The Monthly | Noted | June 2009 | Add a Comment

Andrea Goldsmith's new novel is truly exciting. Like its brilliant protagonists, Reunion is passionate about ideas, dissecting them thoroughly and hungrily. A kind of inner-city intellectual counterpart to Christos Tsiolkas's suburban masterpiece The Slap, it is a novel about how we live now, about the lifestyles and values of present-day Melbourne and, by extension, Australia. By juxtaposing today's city with the very different Melbourne of the late 1970s, Goldsmith illuminates the cultural and physical changes that have taken place in the years between the Whitlam and Howard eras. In particular, she charts the shift in morality and the way that technology is transforming communication and knowledge - and with them, relationships.

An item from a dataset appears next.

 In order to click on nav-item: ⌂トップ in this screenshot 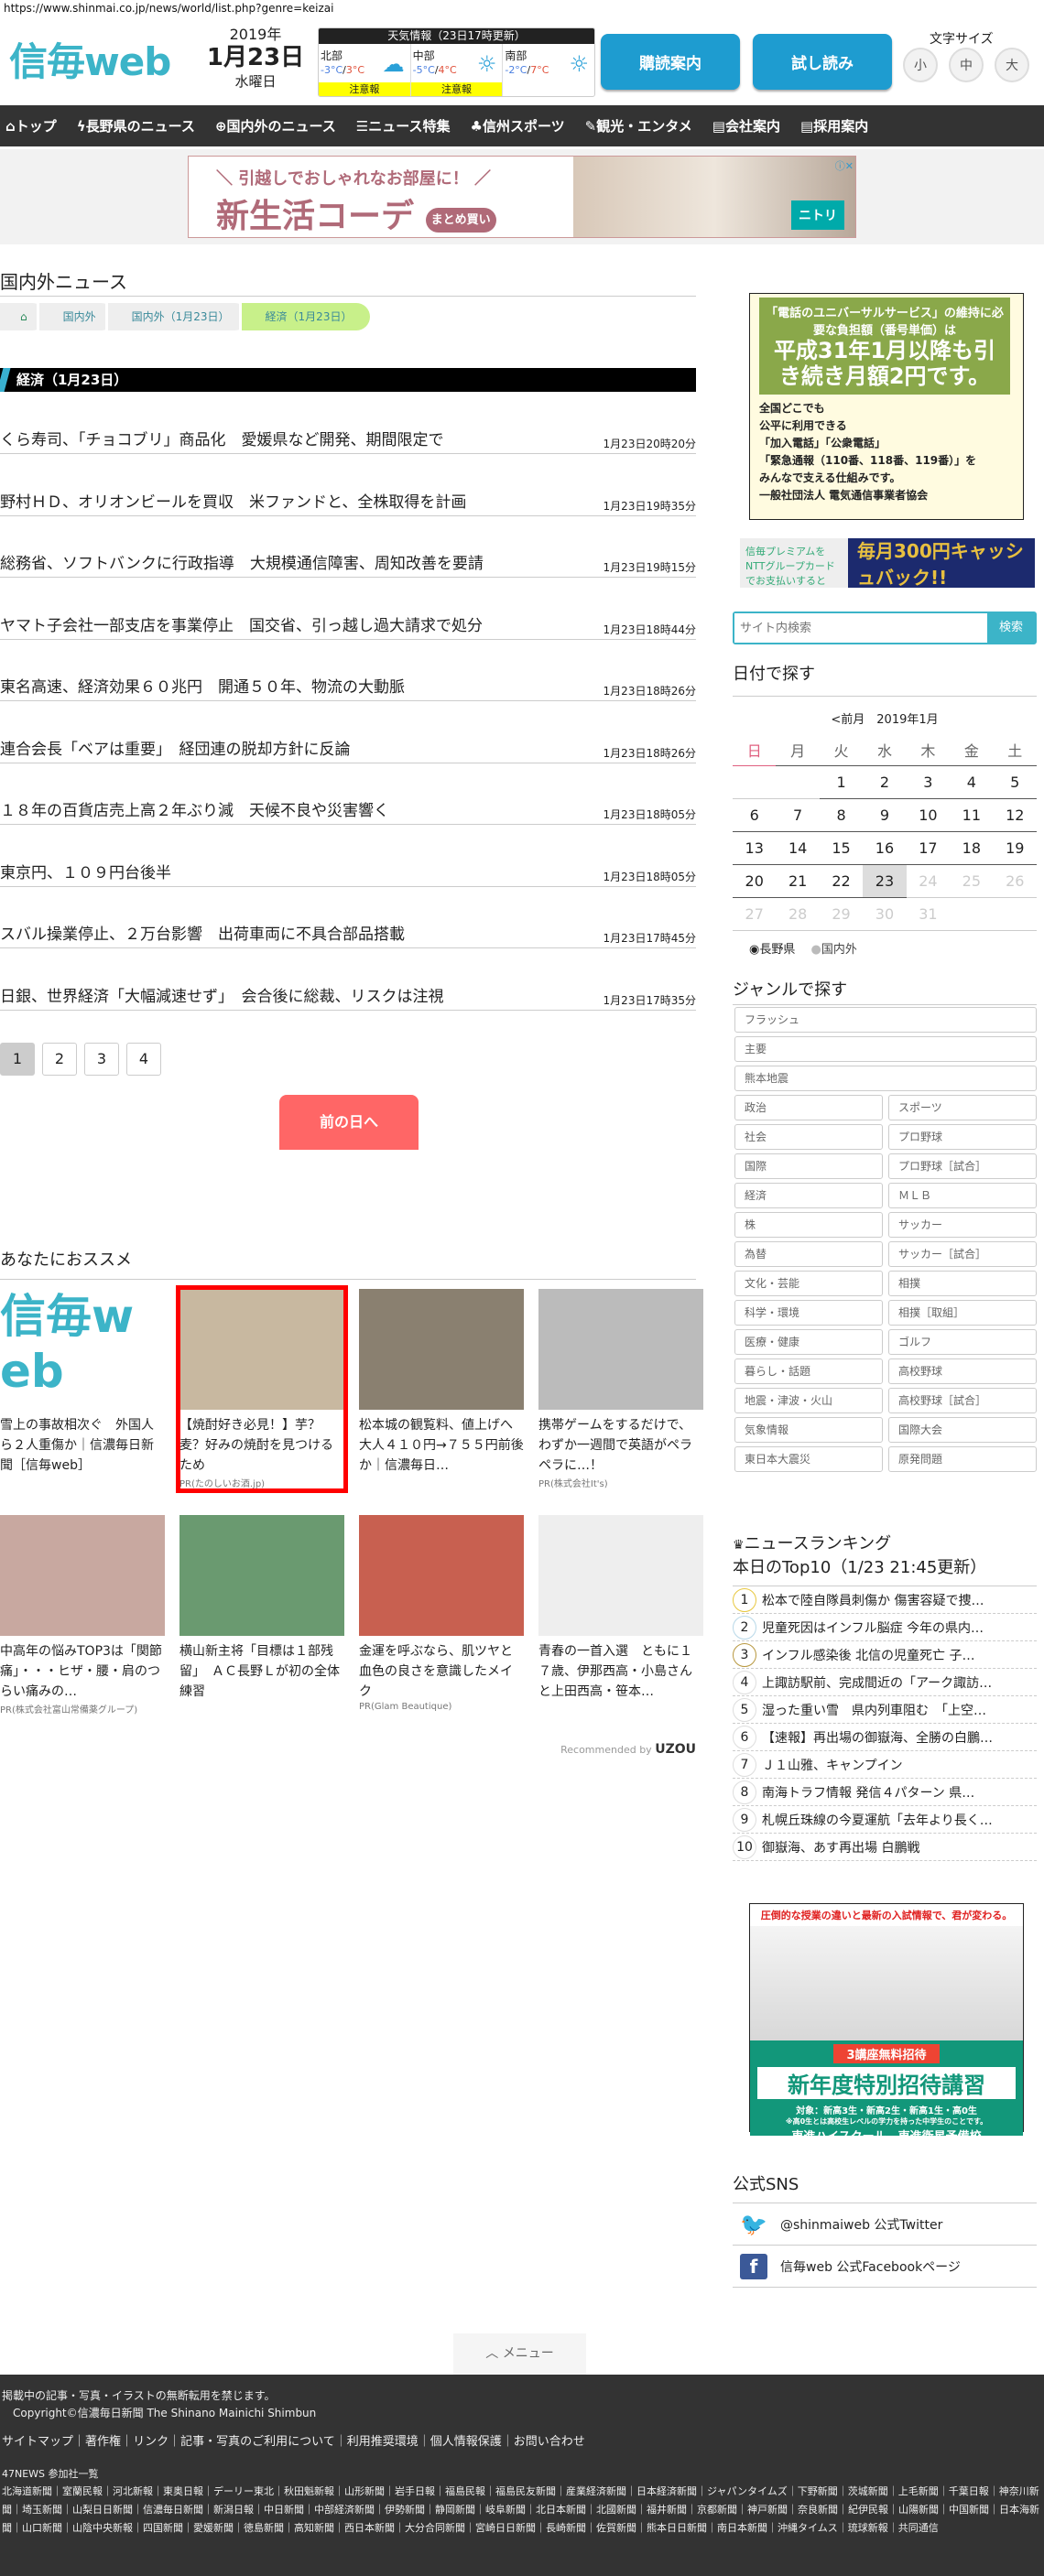, I will do `click(31, 126)`.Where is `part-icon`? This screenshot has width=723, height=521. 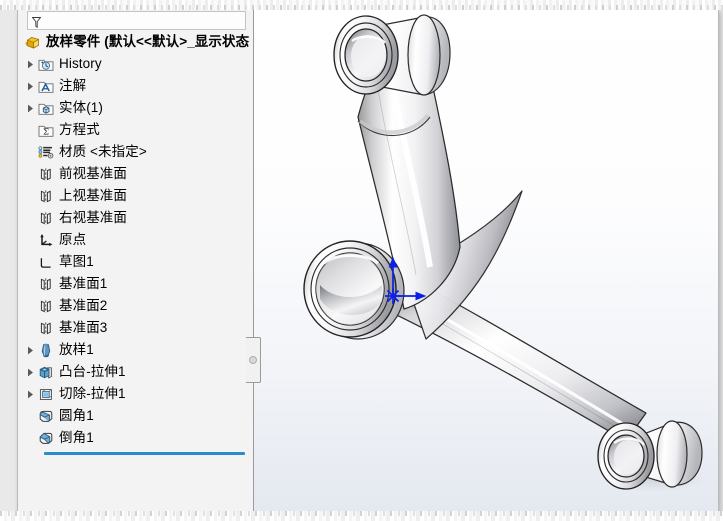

Bestselling novelist Ava, world-renowned scientist Helen, acclaimed popular philosopher Connie and underachieving religion expert Jack ("the brightest of them all") attended university together in the '70s, a time of free education and lofty ideals. At Oxford, they met fellow Australian Harry, an eccentric, old-money collector who married Ava, much to the others' disgust. Twenty years later, "homunculus" Harry heads a major new think-tank, NOGA, and he has lured Ava's friends back to Melbourne as the organisation's inaugural fellows. Goldsmith takes the reader deep beneath the skin of these characters, shifting between narrators to show each from a variety of perspectives: how they see themselves, how they project themselves to the world, how others see them. The truth, of course, lies somewhere in between, and half the novel's fun is in puzzling it out.

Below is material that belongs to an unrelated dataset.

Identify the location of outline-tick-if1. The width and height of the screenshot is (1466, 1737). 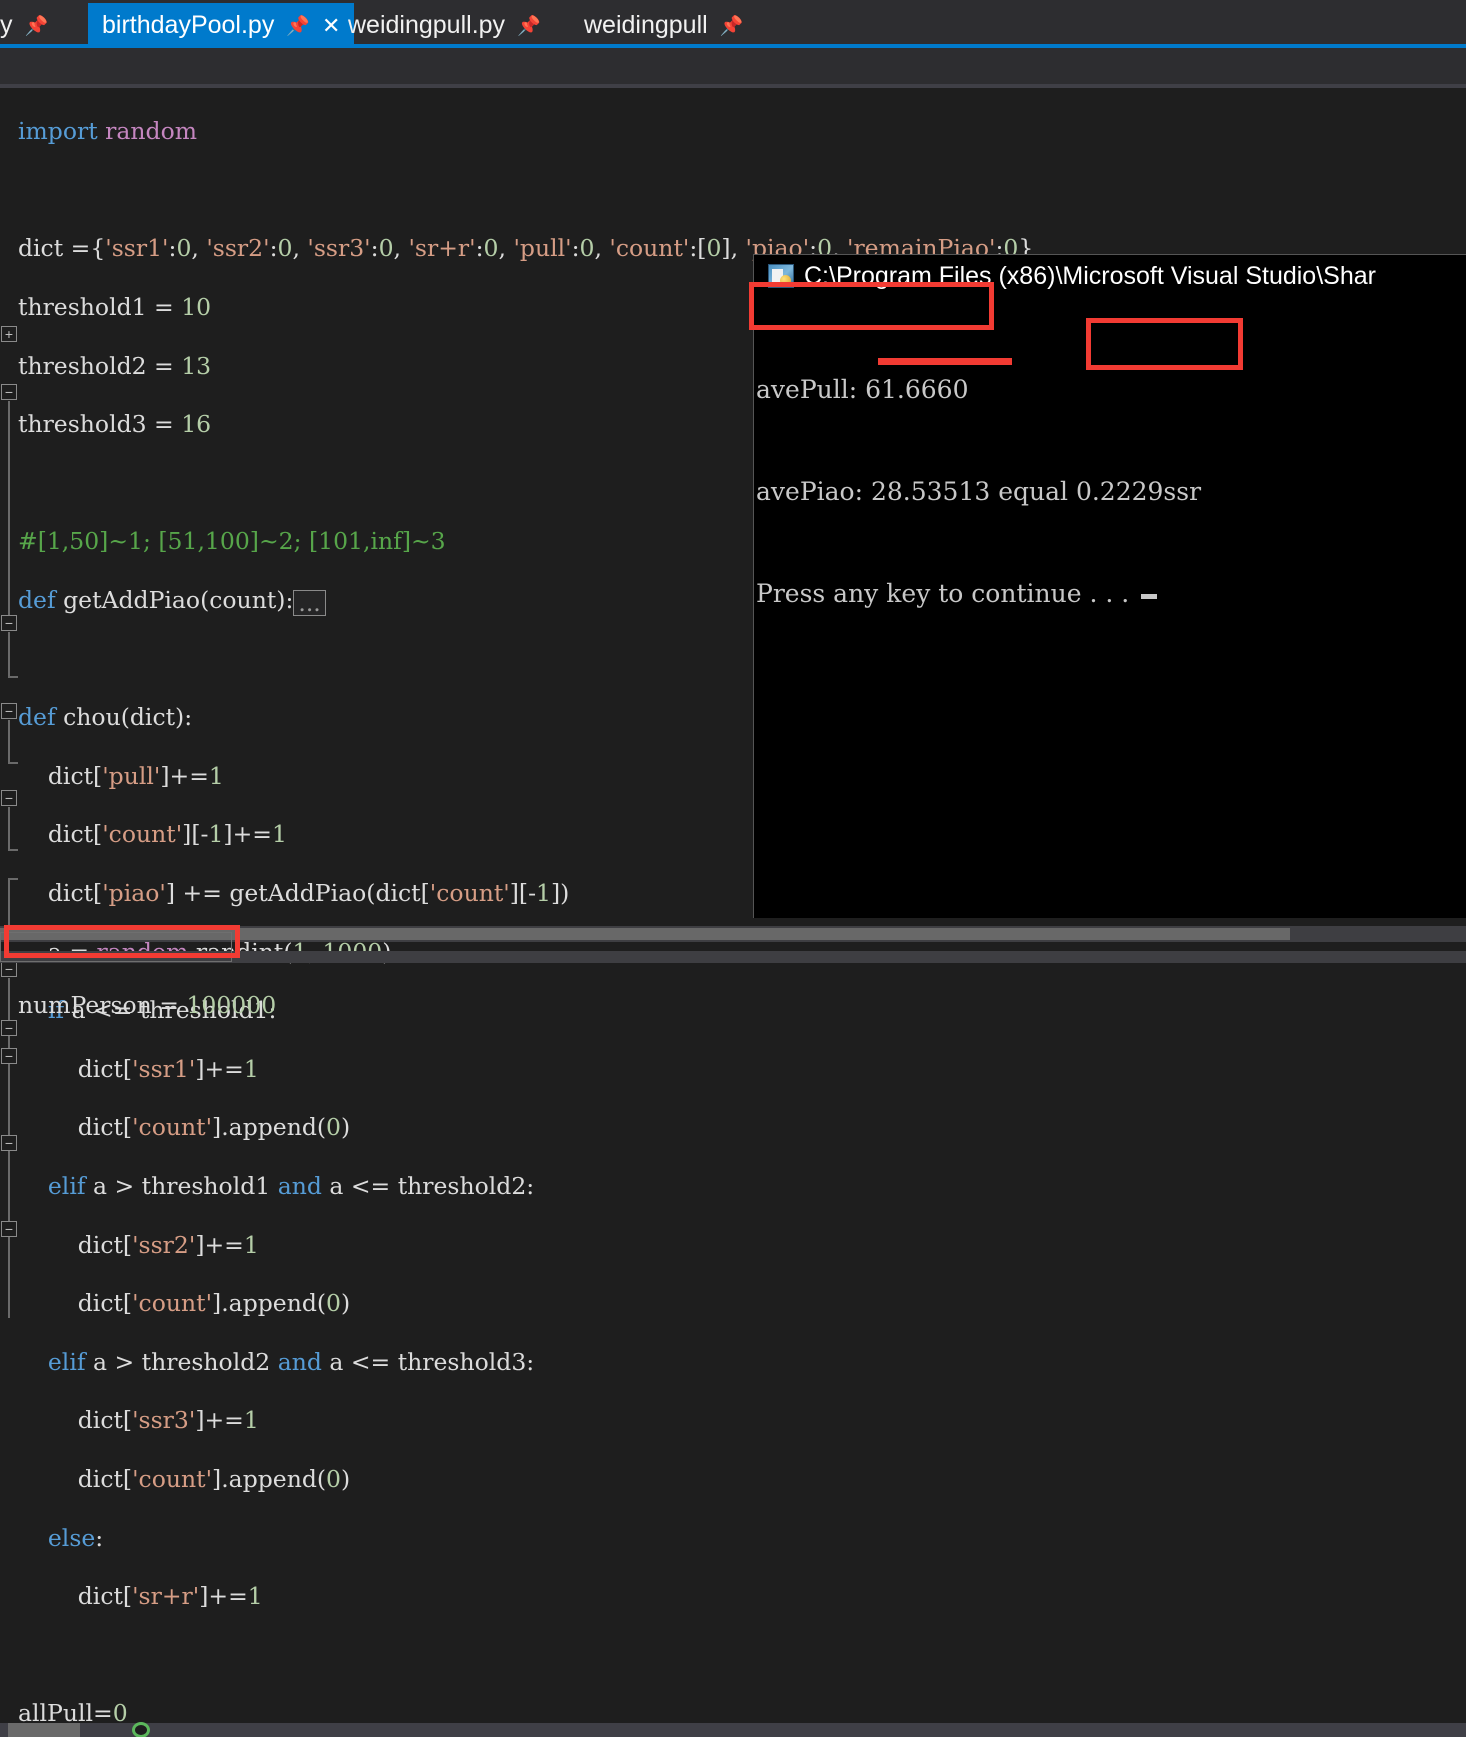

Reunion explores the passions that drive the old friends and the compromises they consider when threatened with the loss of their driving force. "It is the storms that matter, the storms that test you," observes Helen, struggling to hold onto her ideals and her beloved science. The NOGA fellows are all faced with questions about the corporatisation of knowledge and its associated costs. The friends are devoted to the primacy of ‘the examined life'; yet they deliberately avoid - in their work and relationships - much important knowledge and insight.

 Reunion is dense with ideas that never overpower its characters and plot, but instead drive them with a seemingly instinctual logic.